Directions:
Copy each of the rows below word for word, changing nothing.

Dataset entries:
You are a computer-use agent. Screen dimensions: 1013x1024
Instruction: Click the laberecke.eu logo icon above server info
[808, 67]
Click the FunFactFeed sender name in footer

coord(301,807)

Reply to the exercise:
You are a computer-use agent. Screen dimensions: 1013x1024
Instruction: Click the laberecke.eu logo icon above server info
[808, 67]
Click the FunFactFeed sender name in footer

coord(301,807)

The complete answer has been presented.